Getting back to the issue of automation, there is simply too much information – both newly created and legacy – to think that humans could classify all of it. Classification, though, is a must if organizations want to clean up information stores in order to be ready for eDiscovery if and when it strikes. So, there will be a need to rely on at least some level of automation for the classification process. This does not mean that humans are completely removed from the equation. There are two major ways in which humans must be involved in classification efforts.
First, humans are critical to go-forward classification. This means that organizations must make it as easy as possible for users to classify their information assets. Examples include capability to drag and drop emails into folders to drive classification and integration of records declaration/classification into content authoring tools.
The humans that work in information and records management groups are also critical to classification initiatives. These folks know how to organize information and can serve as quality assurance for automated classification as well second-level classifiers of the most important information assets.

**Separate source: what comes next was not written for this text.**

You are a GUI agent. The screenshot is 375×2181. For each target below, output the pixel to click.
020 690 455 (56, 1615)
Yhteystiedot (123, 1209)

Let’s say that we use auto-classification to go through TBs of information on a network file share. Perhaps 20% of that information is classified as a potential “corporate record.” Most records management file plans have thousands of categories, so it will require an experienced records manager to ensure the right classification of those records. It’s this combination of automation with human intervention that will close the last mile of true information management.
For a long time, the records managers I interacted with were resistant to auto-classification, but now they are warming to it. I was recently at an event with a records manager who was looking at how to manage all of the records created in high-volume systems like email. He believed that without some level of auto-classification, any records management project would fail. It’s great to see records managers embracing technology and I hope that organizations begin to understand the real value that the records managers bring to the table.